Понимание, что разброс возможностей растет, что варианты будущего все больше отдаляются друг от друга, создавало у Нины Александровны странное ощущение пустоты и свободы действия. Теперь не исключалось, что Алексей Афанасьевич после стольких лет неподвижности каким-то чудом встанет на ноги и забудет о попытках повеситься; могло быть и так, что благодаря поразительным улучшениям он все-таки доведет задуманное дело до конца. Вероятно было и то, что ничего в привычной жизни не изменится, и закупоренный в комнате застой, присыпанный белым сонным порошком, сохранит свои уникальные качества, мертвые здесь навсегда останутся живыми. Еще ни разу в жизни Нины Александровны не было такого широкого разброса вариантов. Всегда ее движение из прошлого в будущее происходило по единственно возможной линии, словно бы по схематическому туннелю, где жилая кабинка «сегодня» без зазора вдвигалась в приготовленное «завтра»; если что-то и меняло направление этой кривой, то это «что-то» (инсульт Алексея Афанасьевича, введение свободных цен, падение рубля) немедленно оказывалось в прошлом и задавало движение с тем большей жесткостью, чем неожиданнее было событие поворота. Теперь же судьба Нины Александровны соскользнула с линии, точно бусина с нитки; она внезапно оказалась посреди большого белого пятна, где не было никаких направляющих; будущее больше не стояло впереди в виде незаполненной стеклянной витрины, вглядываться в него сделалось бессмысленно. Отсюда, из новой свободы, Нина Александровна с удивлением отмечала, что именно попытка покончить с собой дала толчок к выздоровлению Алексея Афанасьевича — то есть дала эффект, которого нельзя было добиться с помощью лекарств, — и чем яростней были усилия ветерана повеситься на одном из шнурков, тем активней шло восстановление его организма. Вот уже его левая нога стала потихоньку сгибаться, и колено ветерана торчало из горизонтального небытия, будто намозоленный древесный корень из земли; еще на Алексея Афанасьевича вдруг стала нападать кривая зевота, едва не раздиравшая полумертвые лицевые мышцы, и казалось, что лицо его выражает муки Тантала, пытающегося укусить какой-то невидимый плод. Столько лет провалявшись под боком у смерти, в нескольких миллиметрах от ее суверенной границы, Алексей Афанасьевич при попытке преодолеть этот последний зазор был отброшен смертью в жизнь, буквально отскочил от недостижимой линии, будто мячик от стенки, и теперь его усилия давали обратно пропорциональный результат.

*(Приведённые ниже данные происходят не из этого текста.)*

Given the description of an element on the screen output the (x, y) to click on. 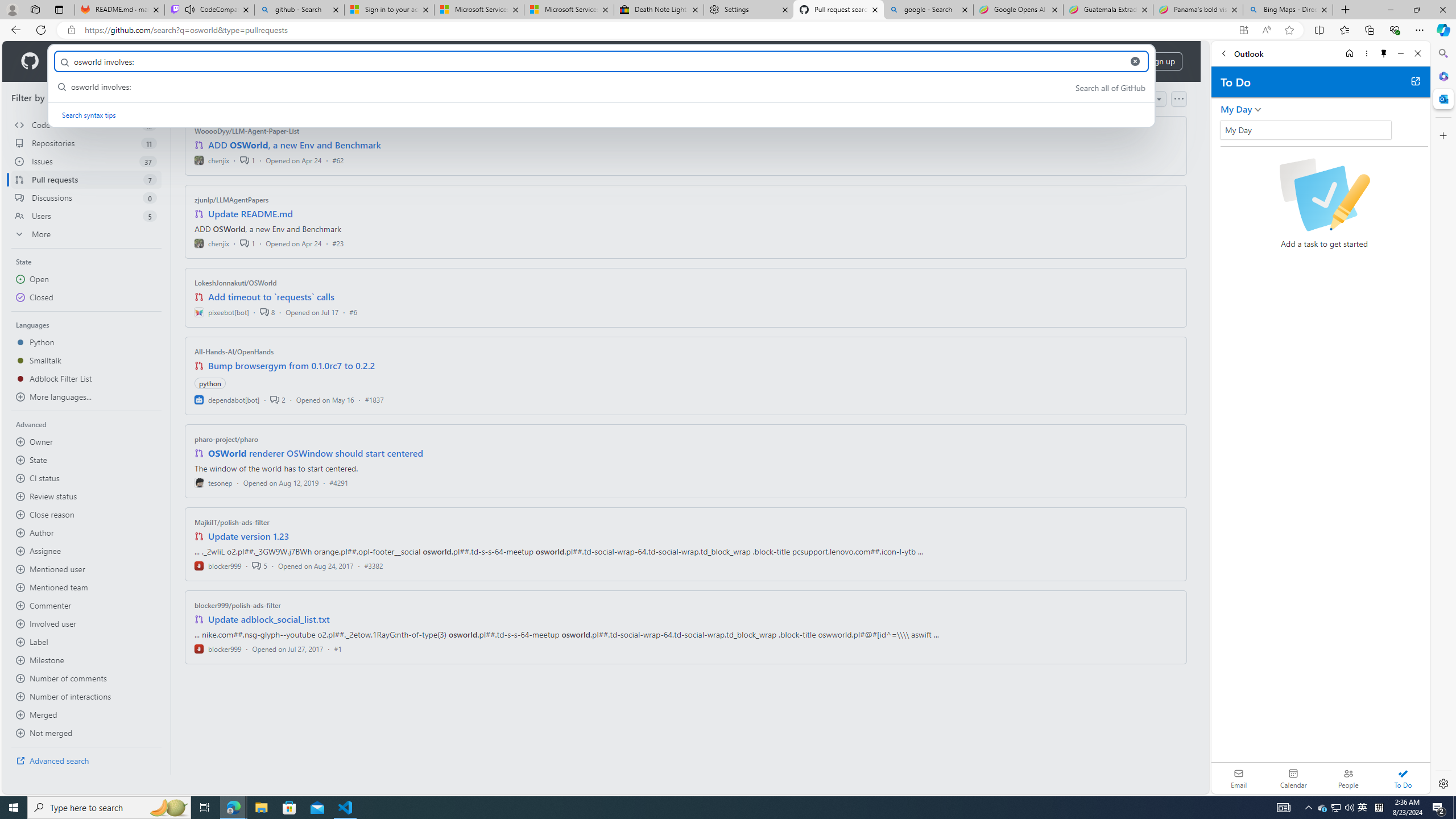
Product (74, 60)
App available. Install GitHub (1243, 29)
Given the description of an element on the screen output the (x, y) to click on. 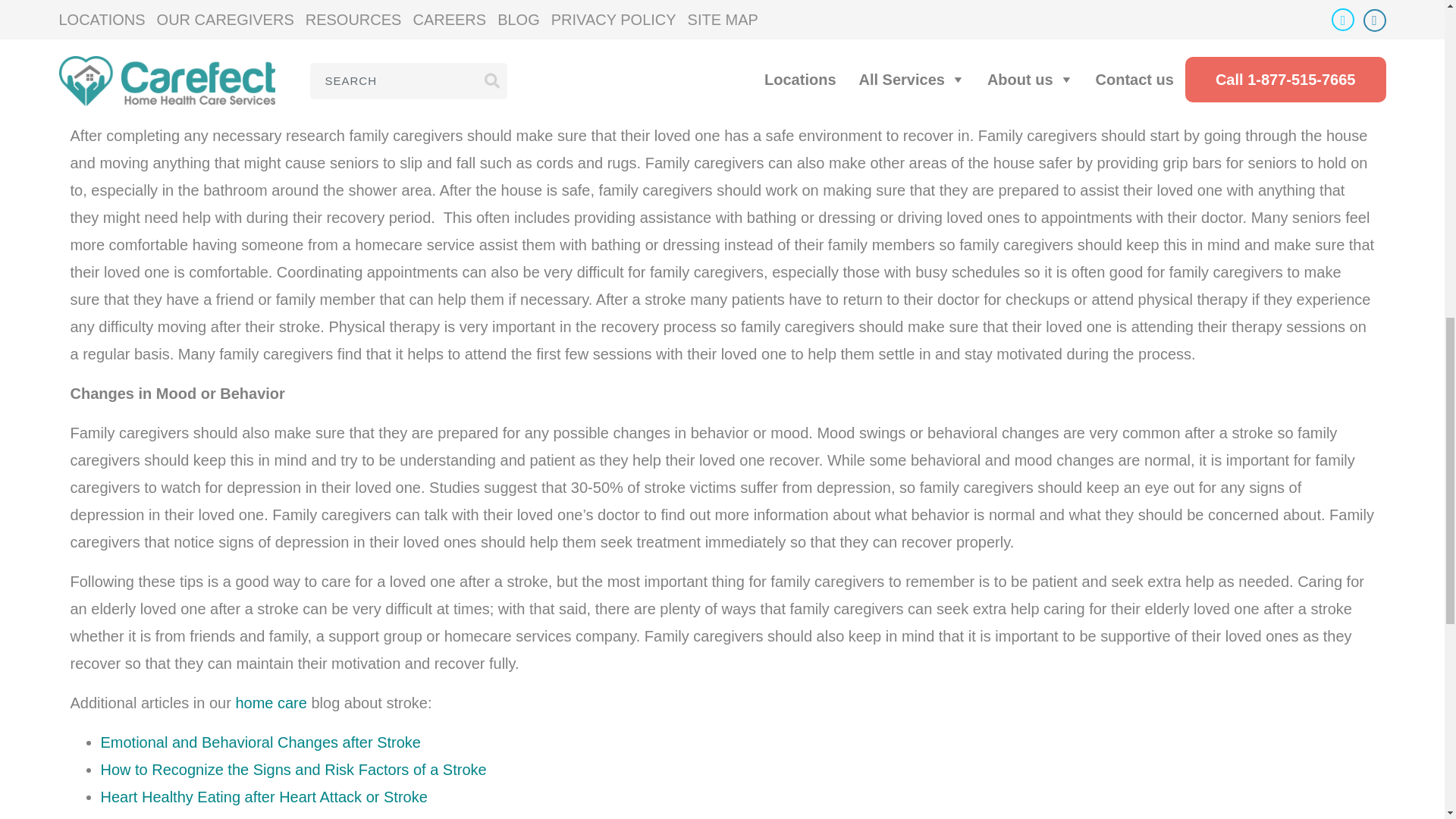
How to Recognize the Signs and Risk Factors of a Stroke (293, 769)
Heart Healthy Eating after Heart Attack or Stroke (263, 796)
Emotional and Behavioral Changes after Stroke (260, 742)
Given the description of an element on the screen output the (x, y) to click on. 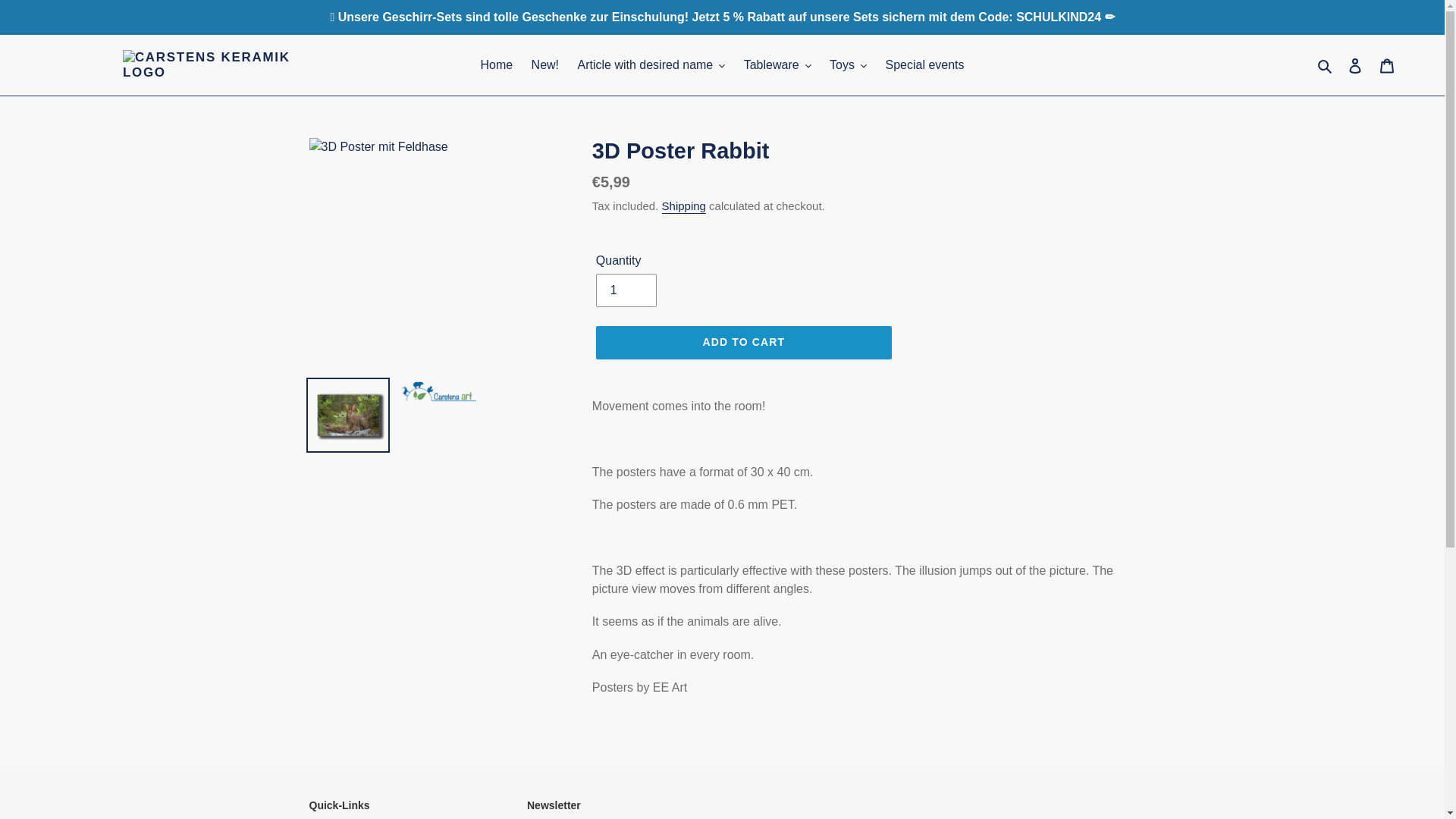
Search (1326, 65)
Toys (848, 65)
Special events (924, 65)
Article with desired name (651, 65)
1 (625, 290)
Cart (1387, 64)
New! (545, 65)
Log in (1355, 64)
Tableware (777, 65)
Home (495, 65)
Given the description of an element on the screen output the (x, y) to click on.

Как ни удивительно, смерть и выздоровление Алексея Афанасьевича ставили перед Ниной Александровной одинаковые практические проблемы, включая перестановку мебели, которая сейчас делилась на мертво неподвижные предметы и предметы, которые из-за тесноты приходилось все время перетаскивать с места на место, чтобы сделать из комнаты ночной вариант с раскладушкой. Нина Александровна прикидывала, как получше раздвинуть, растащить неудобный мебельный затор, что создался за годы возле кровати больного, сообразно его возможностям и удобству ухода; еще ей хотелось переклеить обои, словно ожиревшие от старости и отстававшие от стен желтоватыми пухлыми складками. Как бы между прочим она заходила в соседний хозяйственный, когда-то пахнувший сараем и ядовитой новой мебелью из древесно-стружечной плиты; ныне же ароматный магазин был полон невиданной плавной сантехники, похожей на футляры для дивных музыкальных инструментов, а из тамошних обоев, не будь они бумагой, Нине Александровне хотелось бы сшить вечернее платье.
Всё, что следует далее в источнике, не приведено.